» **TASK TO CARRY OUT**
Copy all records verbatim.

» **DATASET**
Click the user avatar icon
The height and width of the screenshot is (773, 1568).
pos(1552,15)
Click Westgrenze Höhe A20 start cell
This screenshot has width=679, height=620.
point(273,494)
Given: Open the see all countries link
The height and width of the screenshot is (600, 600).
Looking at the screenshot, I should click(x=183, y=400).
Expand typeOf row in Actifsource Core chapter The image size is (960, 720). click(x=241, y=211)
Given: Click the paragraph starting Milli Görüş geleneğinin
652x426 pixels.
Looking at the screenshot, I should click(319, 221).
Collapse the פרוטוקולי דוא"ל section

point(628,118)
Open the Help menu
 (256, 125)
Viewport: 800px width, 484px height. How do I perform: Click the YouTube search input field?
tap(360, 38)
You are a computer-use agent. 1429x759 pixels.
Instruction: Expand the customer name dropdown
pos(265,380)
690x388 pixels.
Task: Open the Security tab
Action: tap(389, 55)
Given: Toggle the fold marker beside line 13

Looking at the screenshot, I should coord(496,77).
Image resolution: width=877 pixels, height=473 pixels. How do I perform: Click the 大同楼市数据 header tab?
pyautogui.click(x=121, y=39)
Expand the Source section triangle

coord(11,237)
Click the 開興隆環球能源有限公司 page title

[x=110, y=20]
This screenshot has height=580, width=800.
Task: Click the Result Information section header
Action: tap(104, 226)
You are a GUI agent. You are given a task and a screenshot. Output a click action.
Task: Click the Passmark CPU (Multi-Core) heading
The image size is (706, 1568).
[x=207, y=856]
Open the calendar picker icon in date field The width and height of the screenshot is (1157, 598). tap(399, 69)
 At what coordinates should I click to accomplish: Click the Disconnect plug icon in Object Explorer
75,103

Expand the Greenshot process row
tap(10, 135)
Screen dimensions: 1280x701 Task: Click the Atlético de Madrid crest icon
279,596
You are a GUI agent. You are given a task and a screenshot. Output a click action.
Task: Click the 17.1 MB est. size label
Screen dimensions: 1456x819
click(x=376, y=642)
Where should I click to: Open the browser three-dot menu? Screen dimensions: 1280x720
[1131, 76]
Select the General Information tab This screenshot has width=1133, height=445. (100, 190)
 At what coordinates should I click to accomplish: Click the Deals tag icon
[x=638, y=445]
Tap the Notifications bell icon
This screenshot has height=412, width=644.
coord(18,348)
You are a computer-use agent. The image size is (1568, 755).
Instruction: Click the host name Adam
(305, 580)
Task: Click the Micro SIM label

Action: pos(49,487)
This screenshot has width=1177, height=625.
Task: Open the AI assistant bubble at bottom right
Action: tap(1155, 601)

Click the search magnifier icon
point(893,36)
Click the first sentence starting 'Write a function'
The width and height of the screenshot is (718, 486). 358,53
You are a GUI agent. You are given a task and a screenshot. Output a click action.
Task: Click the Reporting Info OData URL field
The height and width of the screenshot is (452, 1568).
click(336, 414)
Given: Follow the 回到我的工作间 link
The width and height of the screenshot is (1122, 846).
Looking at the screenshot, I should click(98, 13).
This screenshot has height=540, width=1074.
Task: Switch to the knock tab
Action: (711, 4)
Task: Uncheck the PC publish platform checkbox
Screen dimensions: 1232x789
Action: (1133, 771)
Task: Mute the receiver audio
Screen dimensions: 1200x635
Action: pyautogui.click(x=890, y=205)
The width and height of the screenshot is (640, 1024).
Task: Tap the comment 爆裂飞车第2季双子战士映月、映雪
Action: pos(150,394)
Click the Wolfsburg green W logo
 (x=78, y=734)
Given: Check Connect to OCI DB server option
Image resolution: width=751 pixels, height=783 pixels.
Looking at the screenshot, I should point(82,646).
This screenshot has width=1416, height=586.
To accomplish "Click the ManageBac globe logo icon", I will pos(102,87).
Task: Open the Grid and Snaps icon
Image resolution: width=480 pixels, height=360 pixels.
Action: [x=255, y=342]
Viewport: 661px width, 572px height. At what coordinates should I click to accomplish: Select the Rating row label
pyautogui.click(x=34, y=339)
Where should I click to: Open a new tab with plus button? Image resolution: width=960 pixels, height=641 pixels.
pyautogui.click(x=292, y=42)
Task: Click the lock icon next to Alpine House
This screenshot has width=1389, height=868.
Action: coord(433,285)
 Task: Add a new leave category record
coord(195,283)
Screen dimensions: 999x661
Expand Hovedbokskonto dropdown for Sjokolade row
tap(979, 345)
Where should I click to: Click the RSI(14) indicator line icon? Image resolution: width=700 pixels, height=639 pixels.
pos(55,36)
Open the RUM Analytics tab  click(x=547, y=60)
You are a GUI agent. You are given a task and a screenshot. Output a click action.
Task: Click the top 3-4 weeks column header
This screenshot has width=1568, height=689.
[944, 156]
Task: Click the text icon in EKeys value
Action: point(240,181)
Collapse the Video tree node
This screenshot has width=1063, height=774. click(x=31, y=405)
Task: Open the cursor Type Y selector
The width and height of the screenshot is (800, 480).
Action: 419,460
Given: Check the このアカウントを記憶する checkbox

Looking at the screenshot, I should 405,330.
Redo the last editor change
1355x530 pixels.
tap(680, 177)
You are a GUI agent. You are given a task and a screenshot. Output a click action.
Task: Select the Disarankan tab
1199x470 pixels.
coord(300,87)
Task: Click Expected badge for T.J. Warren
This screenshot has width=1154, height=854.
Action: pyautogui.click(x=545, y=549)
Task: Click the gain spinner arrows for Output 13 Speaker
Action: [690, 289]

» **ANSWER SECTION**
Click the user avatar icon
The height and width of the screenshot is (773, 1568).
pos(1552,15)
Click Westgrenze Höhe A20 start cell
This screenshot has width=679, height=620.
point(273,494)
Given: Open the see all countries link
The height and width of the screenshot is (600, 600).
Looking at the screenshot, I should click(x=183, y=400).
Expand typeOf row in Actifsource Core chapter The image size is (960, 720). click(x=241, y=211)
Given: Click the paragraph starting Milli Görüş geleneğinin
652x426 pixels.
Looking at the screenshot, I should click(319, 221).
Collapse the פרוטוקולי דוא"ל section

point(628,118)
Open the Help menu
 (256, 125)
Viewport: 800px width, 484px height. How do I perform: Click the YouTube search input field?
tap(360, 38)
You are a computer-use agent. 1429x759 pixels.
Instruction: Expand the customer name dropdown
pos(265,380)
690x388 pixels.
Task: Open the Security tab
Action: tap(389, 55)
Given: Toggle the fold marker beside line 13

Looking at the screenshot, I should coord(496,77).
Image resolution: width=877 pixels, height=473 pixels. How do I perform: Click the 大同楼市数据 header tab?
pyautogui.click(x=121, y=39)
Expand the Source section triangle

coord(11,237)
Click the 開興隆環球能源有限公司 page title

[x=110, y=20]
This screenshot has height=580, width=800.
Task: Click the Result Information section header
Action: tap(104, 226)
You are a GUI agent. You are given a task and a screenshot. Output a click action.
Task: Click the Passmark CPU (Multi-Core) heading
The image size is (706, 1568).
[x=207, y=856]
Open the calendar picker icon in date field The width and height of the screenshot is (1157, 598). tap(399, 69)
 At what coordinates should I click to accomplish: Click the Disconnect plug icon in Object Explorer
75,103

Expand the Greenshot process row
tap(10, 135)
Screen dimensions: 1280x701 Task: Click the Atlético de Madrid crest icon
279,596
You are a GUI agent. You are given a task and a screenshot. Output a click action.
Task: Click the 17.1 MB est. size label
Screen dimensions: 1456x819
click(x=376, y=642)
Where should I click to: Open the browser three-dot menu? Screen dimensions: 1280x720
[1131, 76]
Select the General Information tab This screenshot has width=1133, height=445. (100, 190)
 At what coordinates should I click to accomplish: Click the Deals tag icon
[x=638, y=445]
Tap the Notifications bell icon
This screenshot has height=412, width=644.
coord(18,348)
You are a computer-use agent. The image size is (1568, 755).
Instruction: Click the host name Adam
(305, 580)
Task: Click the Micro SIM label

Action: pos(49,487)
This screenshot has width=1177, height=625.
Task: Open the AI assistant bubble at bottom right
Action: tap(1155, 601)

Click the search magnifier icon
point(893,36)
Click the first sentence starting 'Write a function'
The width and height of the screenshot is (718, 486). 358,53
You are a GUI agent. You are given a task and a screenshot. Output a click action.
Task: Click the Reporting Info OData URL field
The height and width of the screenshot is (452, 1568).
click(336, 414)
Given: Follow the 回到我的工作间 link
The width and height of the screenshot is (1122, 846).
Looking at the screenshot, I should click(98, 13).
This screenshot has height=540, width=1074.
Task: Switch to the knock tab
Action: (711, 4)
Task: Uncheck the PC publish platform checkbox
Screen dimensions: 1232x789
Action: (1133, 771)
Task: Mute the receiver audio
Screen dimensions: 1200x635
Action: pyautogui.click(x=890, y=205)
The width and height of the screenshot is (640, 1024).
Task: Tap the comment 爆裂飞车第2季双子战士映月、映雪
Action: pos(150,394)
Click the Wolfsburg green W logo
 (x=78, y=734)
Given: Check Connect to OCI DB server option
Image resolution: width=751 pixels, height=783 pixels.
Looking at the screenshot, I should point(82,646).
This screenshot has width=1416, height=586.
To accomplish "Click the ManageBac globe logo icon", I will pos(102,87).
Task: Open the Grid and Snaps icon
Image resolution: width=480 pixels, height=360 pixels.
Action: [x=255, y=342]
Viewport: 661px width, 572px height. At what coordinates should I click to accomplish: Select the Rating row label
pyautogui.click(x=34, y=339)
Where should I click to: Open a new tab with plus button? Image resolution: width=960 pixels, height=641 pixels.
pyautogui.click(x=292, y=42)
Task: Click the lock icon next to Alpine House
This screenshot has width=1389, height=868.
Action: coord(433,285)
 Task: Add a new leave category record
coord(195,283)
Screen dimensions: 999x661
Expand Hovedbokskonto dropdown for Sjokolade row
tap(979, 345)
Where should I click to: Click the RSI(14) indicator line icon? Image resolution: width=700 pixels, height=639 pixels.
pos(55,36)
Open the RUM Analytics tab  click(x=547, y=60)
You are a GUI agent. You are given a task and a screenshot. Output a click action.
Task: Click the top 3-4 weeks column header
This screenshot has width=1568, height=689.
[944, 156]
Task: Click the text icon in EKeys value
Action: point(240,181)
Collapse the Video tree node
This screenshot has width=1063, height=774. click(x=31, y=405)
Task: Open the cursor Type Y selector
The width and height of the screenshot is (800, 480).
Action: 419,460
Given: Check the このアカウントを記憶する checkbox

Looking at the screenshot, I should 405,330.
Redo the last editor change
1355x530 pixels.
tap(680, 177)
You are a GUI agent. You are given a task and a screenshot. Output a click action.
Task: Select the Disarankan tab
1199x470 pixels.
coord(300,87)
Task: Click Expected badge for T.J. Warren
This screenshot has width=1154, height=854.
Action: pyautogui.click(x=545, y=549)
Task: Click the gain spinner arrows for Output 13 Speaker
Action: [690, 289]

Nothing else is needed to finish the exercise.